Study participants completed two 28-day feeding periods in random order one featuring high-glycemic-load carbohydrates, which typically are low-fiber, highly processed carbs such as white sugar, fruit in canned syrup and white flour; and the other featuring low-glycemic-load carbohydrates, which are typically higher in fiber, such as whole-grain breads and cereals. The diets were identical in carbohydrate content, calories and macronutrients. All food was provided by the Hutchinson Center's Human Nutrition Laboratory, and study participants maintained weight and physical activity throughout.
"Because the two diets differed only by glycemic load, we can infer that the changes we observed in important biomarkers were due to diet alone," Neuhouser said.
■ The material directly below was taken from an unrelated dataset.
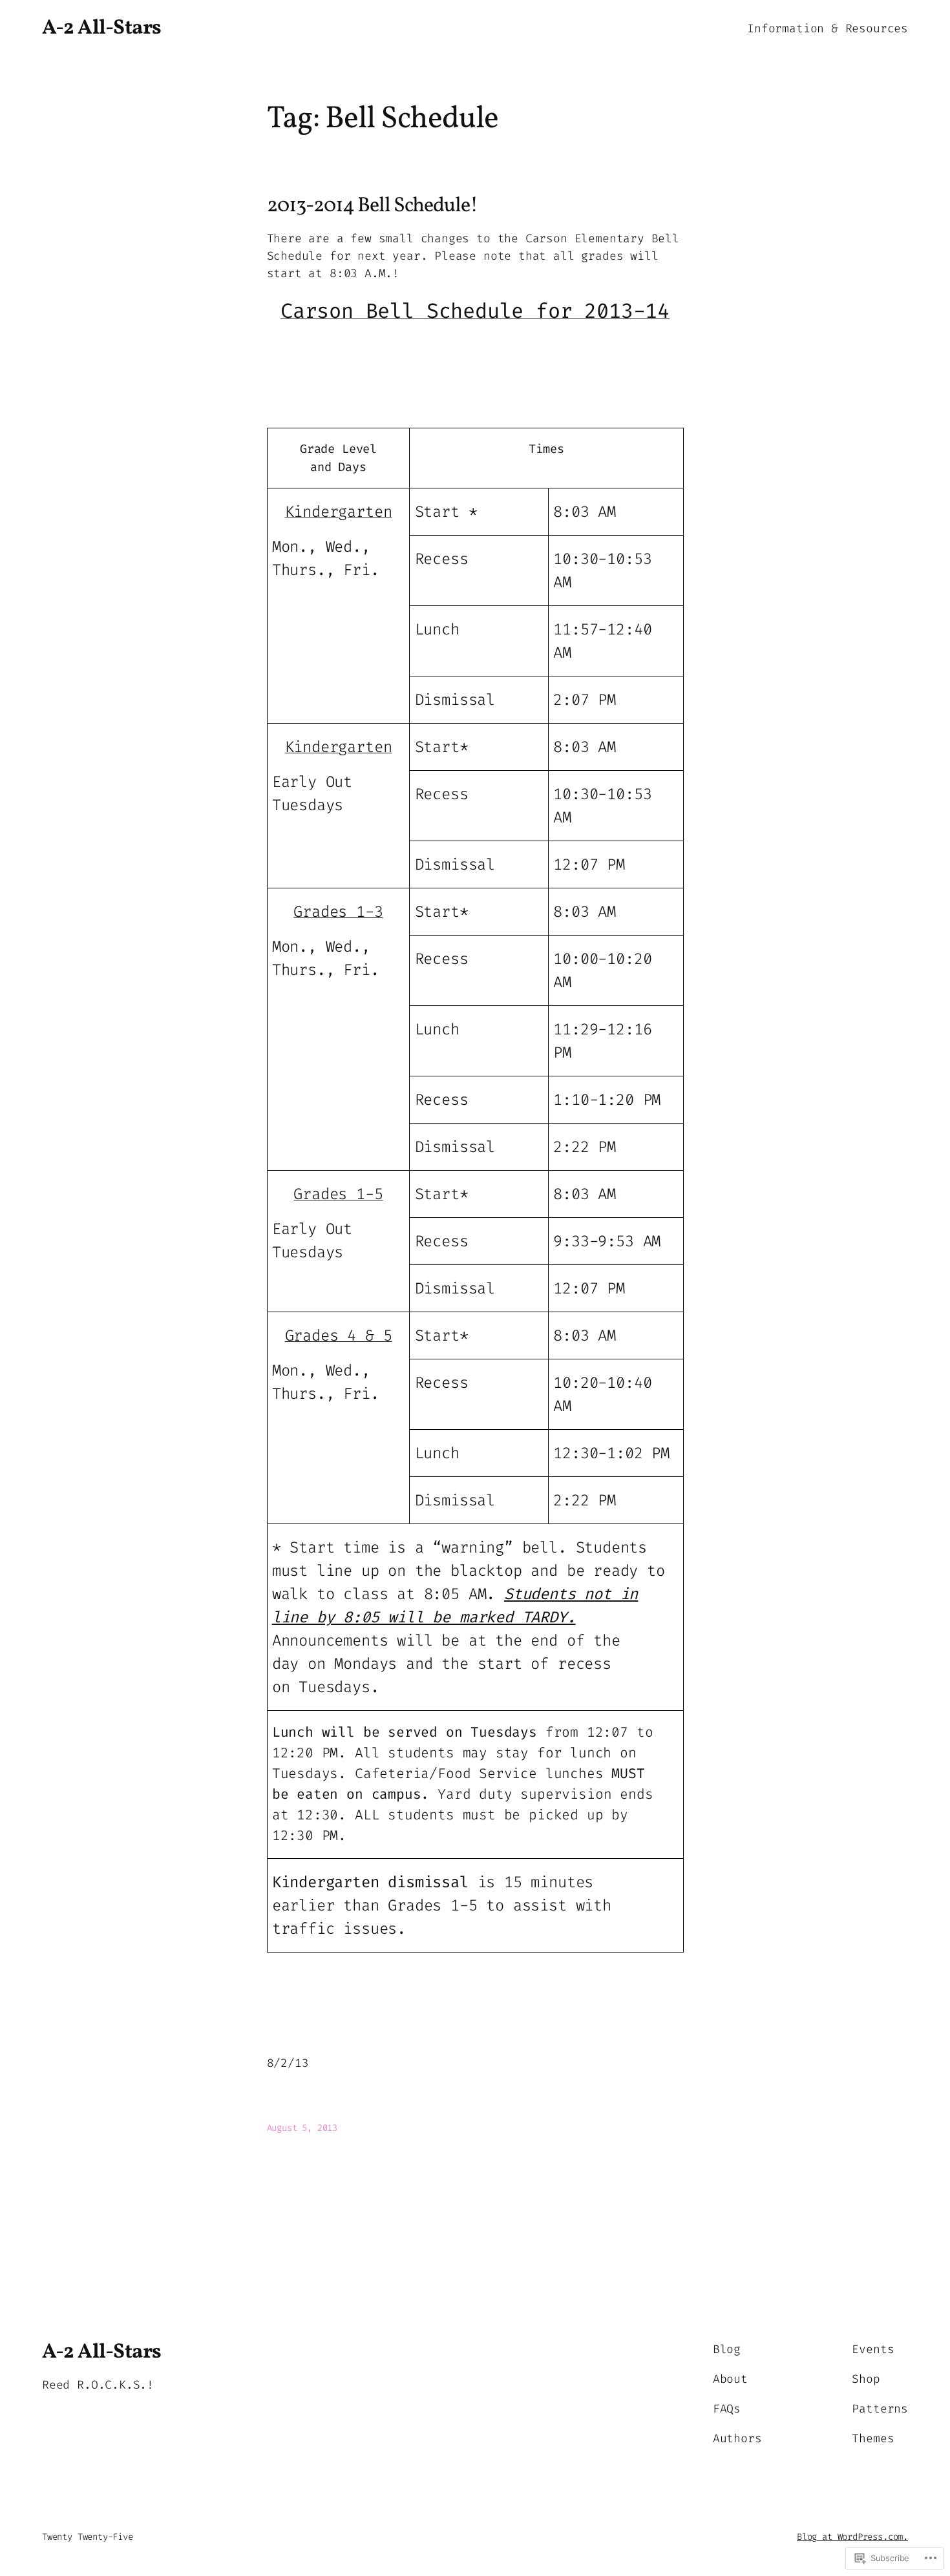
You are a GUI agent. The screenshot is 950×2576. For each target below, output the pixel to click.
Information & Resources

"The bottom line is that when it comes to reducing markers of chronic-disease risk, not all carbohydrates are created equal. Quality matters," she said. "There are easy dietary changes people can make. Whenever possible, choose carbohydrates that are less likely to cause rapid spikes in blood glucose." These types of low-glycemic-load carbs include whole grains; legumes such as kidney beans, soy beans, pinto beans and lentils; milk; and fruits such as apples, oranges, grapefruit and pears. Neuhouser also recommends avoiding high-glycemic-load carbohydrates that quickly raise blood glucose. These include highly processed foods that are full of white sugar and white flour, and sugar-sweetened beverages and breakfast cereals.